This is a post of two parts. The first part is facilitative. It’s the set of things you may take on to manage your time more efficiently, get more done in a given day and stay on track and on task. The second part is ontological. Its intention is to address the deeper issue: that you actively create a chronic experience time being scarce
Getting more efficient at handling your time, doing-wise, is pretty simple. There are a lot of different approaches you can take, and you may already be taking on a number of them. If you’re like me, you will predictably be employing most of these, and craving more. For other people, the first step may be to take action towards implementing one of these approaches.
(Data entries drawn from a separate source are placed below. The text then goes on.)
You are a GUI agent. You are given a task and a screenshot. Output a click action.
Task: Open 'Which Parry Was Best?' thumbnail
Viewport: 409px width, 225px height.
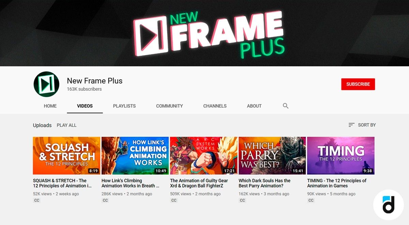[x=272, y=155]
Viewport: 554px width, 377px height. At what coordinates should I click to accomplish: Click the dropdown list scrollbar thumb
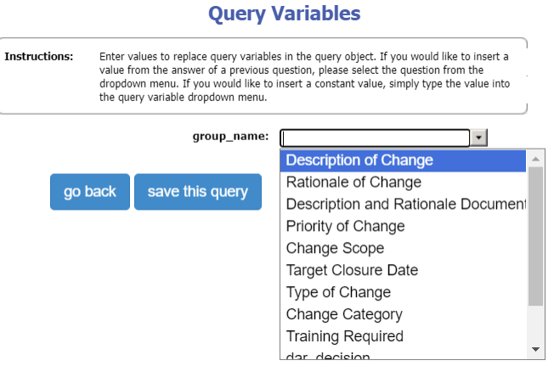tap(535, 236)
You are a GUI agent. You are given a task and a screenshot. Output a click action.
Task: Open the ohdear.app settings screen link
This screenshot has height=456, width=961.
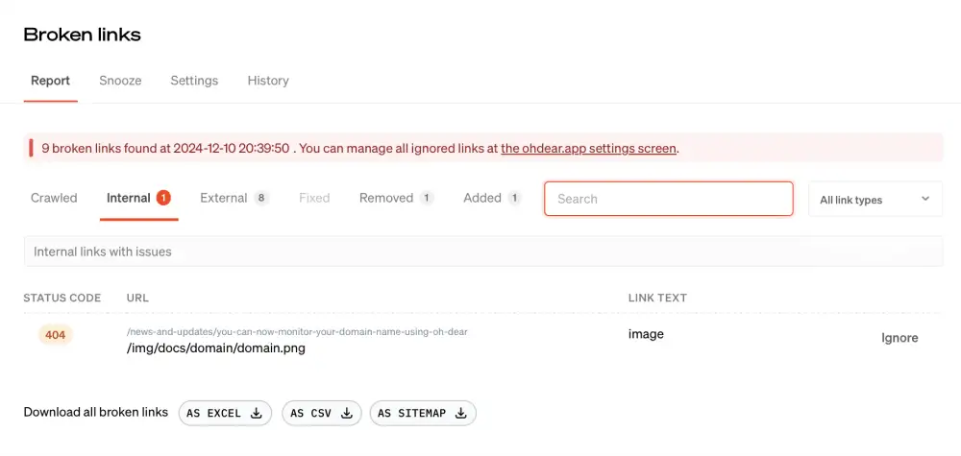(x=588, y=149)
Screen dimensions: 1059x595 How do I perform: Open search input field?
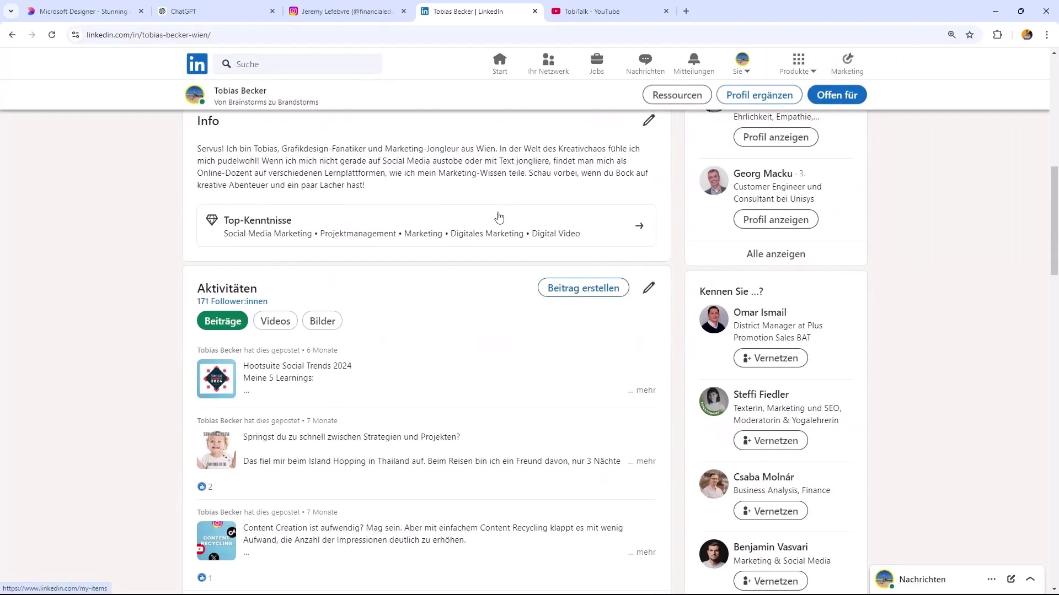click(x=301, y=64)
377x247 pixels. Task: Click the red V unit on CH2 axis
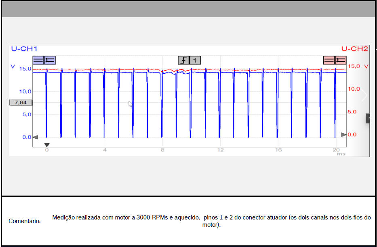366,66
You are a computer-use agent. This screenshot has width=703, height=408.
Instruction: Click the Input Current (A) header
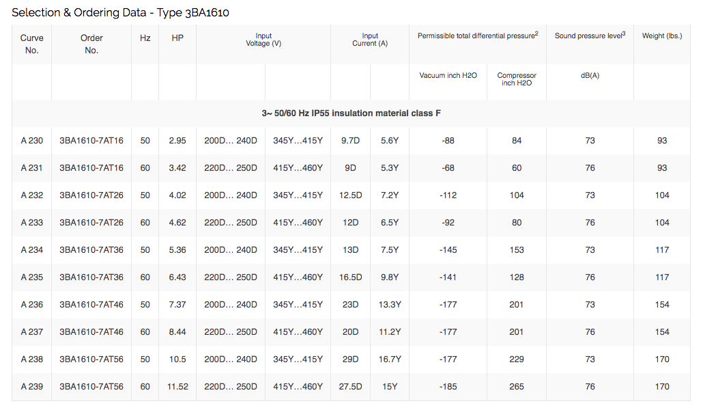[x=370, y=40]
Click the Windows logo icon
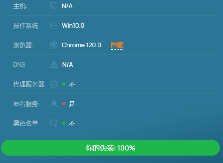The image size is (223, 163). tap(54, 25)
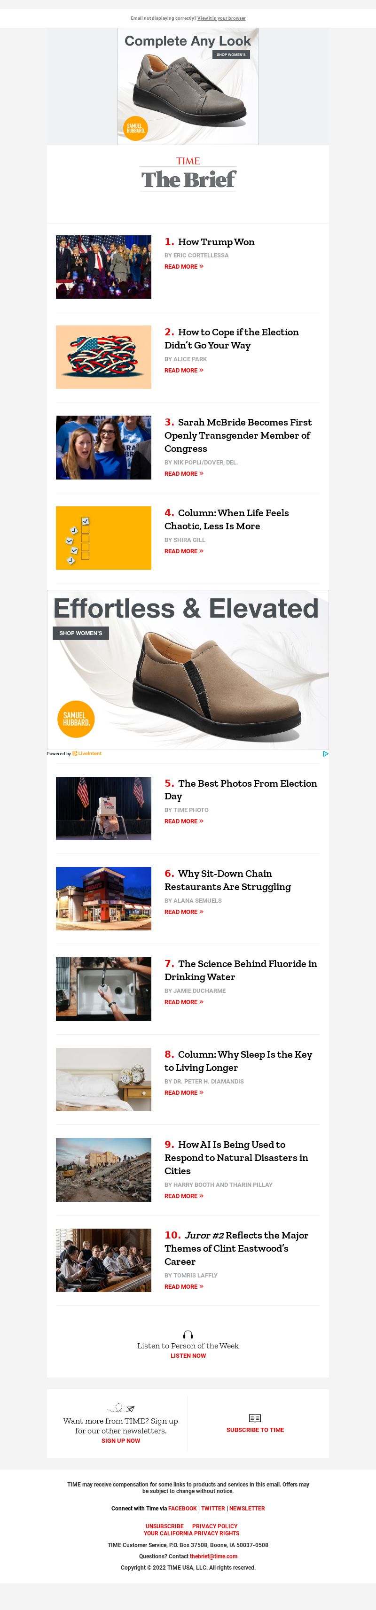The height and width of the screenshot is (1610, 376).
Task: Open the Facebook link in footer
Action: [182, 1509]
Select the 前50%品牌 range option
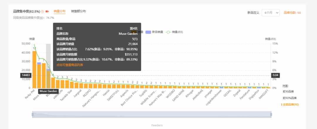Image resolution: width=317 pixels, height=129 pixels. pyautogui.click(x=289, y=98)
Here are some approaches you can take that will create more time in your day:
Hire an assistant and delegate to them
This is the machine-gun approach. Give away more of what you’re doing, and you will have more time. Simple. Still, this can be elusive for some people (including myself). There will always be a reason not to hire someone, starting with money. The truth is, you’re never ready to hire that next person. Invest in yourself and your business as though you were already at the next level you want to be playing at. That’s how you grow.
Set aside a couple of days to learn and implement a system like Getting Things Done
GTD will help you manage what needs to be done more efficiently, and do a better job of triaging what demands your immediate attention vs what can be sorted away for another time.
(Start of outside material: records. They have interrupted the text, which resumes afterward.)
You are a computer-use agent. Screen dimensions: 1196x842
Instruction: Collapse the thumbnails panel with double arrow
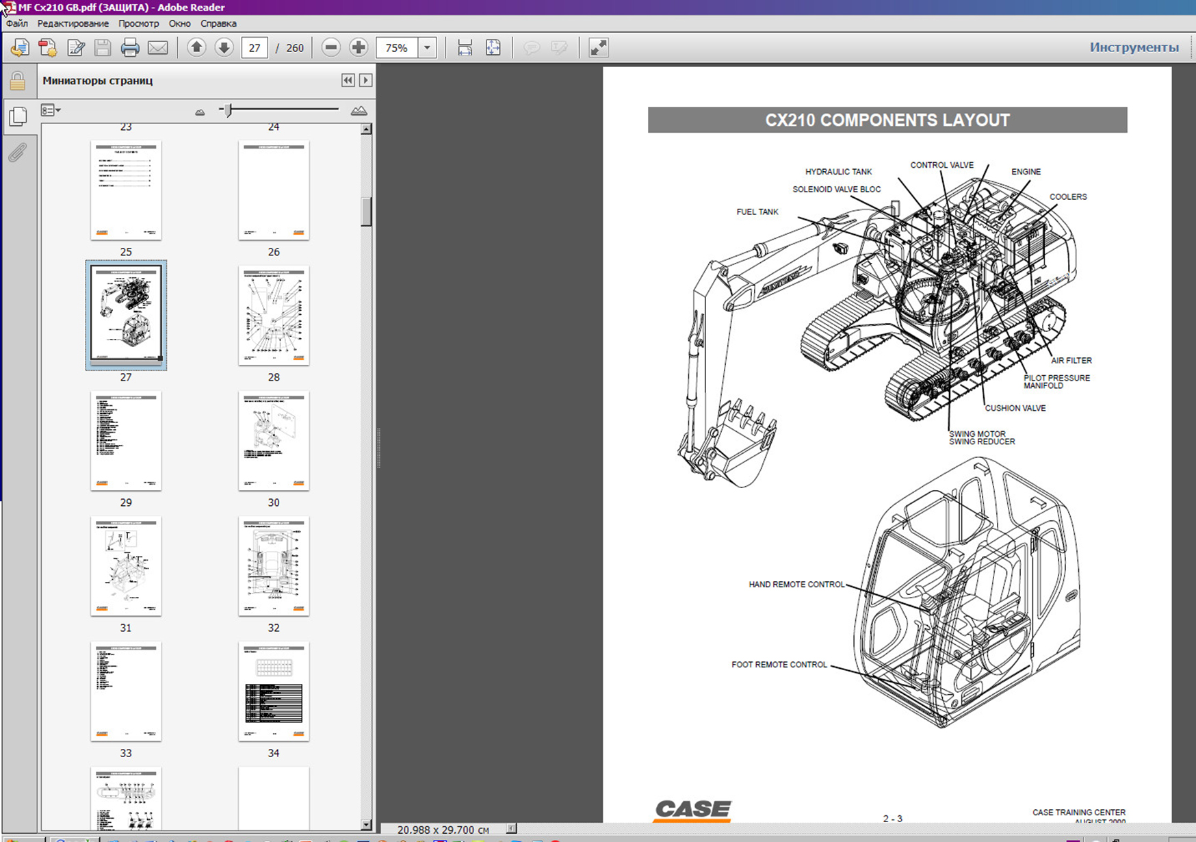[348, 80]
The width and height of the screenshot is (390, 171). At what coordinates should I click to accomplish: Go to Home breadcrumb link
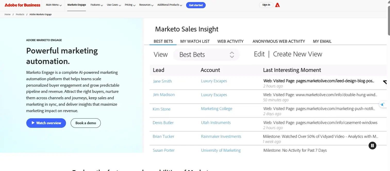tap(7, 14)
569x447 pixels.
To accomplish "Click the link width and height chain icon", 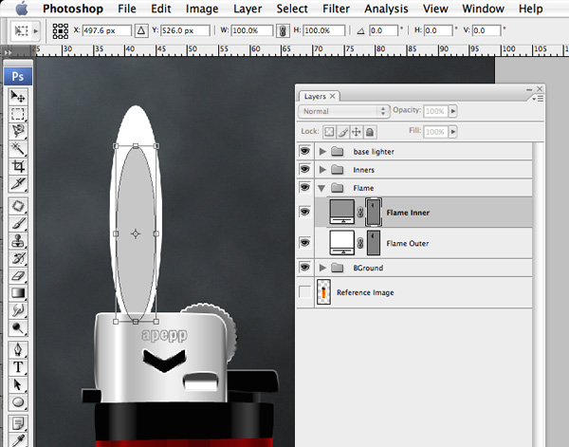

Even if you don’t implement the entire GTD approach, you can benefit simply from committing to a weekly-review every week. Set aside a time in your calendar that you are willing to commit to, and then spend that block getting clear on all of the places where you have papers accumulate that you’d like to get a handle on. In future weeks, spend that weekly-review time gathering up those papers and going through them one by one, taking whatever action is required, and throwing them out once completed.
You’ll be amazed at the peace of mind that comes from simply devoting an hour every week to getting on top of loose papers, which are a notorious source of open mental loops.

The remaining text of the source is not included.